* _Task objective_
Please reproduce, exactly and in full, the lines from the one containing "The height and width of the screenshot is (343, 802)." to the end of the material below.

* _Data in this exercise_
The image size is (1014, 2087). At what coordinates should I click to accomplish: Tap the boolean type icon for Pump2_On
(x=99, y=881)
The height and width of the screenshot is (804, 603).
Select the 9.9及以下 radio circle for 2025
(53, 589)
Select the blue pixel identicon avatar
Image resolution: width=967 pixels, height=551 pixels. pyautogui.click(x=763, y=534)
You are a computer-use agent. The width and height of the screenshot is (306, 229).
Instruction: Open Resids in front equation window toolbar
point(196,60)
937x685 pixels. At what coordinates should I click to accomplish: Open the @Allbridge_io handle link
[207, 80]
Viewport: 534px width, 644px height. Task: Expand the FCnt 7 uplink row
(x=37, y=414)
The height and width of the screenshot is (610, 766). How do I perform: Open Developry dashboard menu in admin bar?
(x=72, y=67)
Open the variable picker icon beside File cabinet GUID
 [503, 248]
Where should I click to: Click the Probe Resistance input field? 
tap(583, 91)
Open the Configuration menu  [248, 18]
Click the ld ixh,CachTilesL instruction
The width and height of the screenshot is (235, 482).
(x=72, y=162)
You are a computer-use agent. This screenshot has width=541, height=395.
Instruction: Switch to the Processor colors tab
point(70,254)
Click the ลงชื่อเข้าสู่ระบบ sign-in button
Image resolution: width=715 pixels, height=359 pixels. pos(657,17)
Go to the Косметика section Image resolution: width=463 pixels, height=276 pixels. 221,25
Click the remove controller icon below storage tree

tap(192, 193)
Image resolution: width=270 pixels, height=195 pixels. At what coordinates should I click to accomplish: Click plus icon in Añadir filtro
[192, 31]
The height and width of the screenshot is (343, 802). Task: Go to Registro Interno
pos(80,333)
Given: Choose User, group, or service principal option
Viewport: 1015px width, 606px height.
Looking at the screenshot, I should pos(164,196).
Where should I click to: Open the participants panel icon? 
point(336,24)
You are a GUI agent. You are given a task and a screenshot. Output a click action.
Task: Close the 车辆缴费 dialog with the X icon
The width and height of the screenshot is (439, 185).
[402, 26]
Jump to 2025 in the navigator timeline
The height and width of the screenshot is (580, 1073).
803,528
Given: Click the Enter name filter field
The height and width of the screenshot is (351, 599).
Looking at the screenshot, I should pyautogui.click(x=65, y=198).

* _Exercise solution_
The height and width of the screenshot is (343, 802). Task: Go to Registro Interno
pos(80,333)
Given: Choose User, group, or service principal option
Viewport: 1015px width, 606px height.
Looking at the screenshot, I should pos(164,196).
Where should I click to: Open the participants panel icon? 
point(336,24)
You are a GUI agent. You are given a task and a screenshot. Output a click action.
Task: Close the 车辆缴费 dialog with the X icon
The width and height of the screenshot is (439, 185).
[402, 26]
Jump to 2025 in the navigator timeline
The height and width of the screenshot is (580, 1073).
803,528
Given: Click the Enter name filter field
The height and width of the screenshot is (351, 599).
Looking at the screenshot, I should pyautogui.click(x=65, y=198).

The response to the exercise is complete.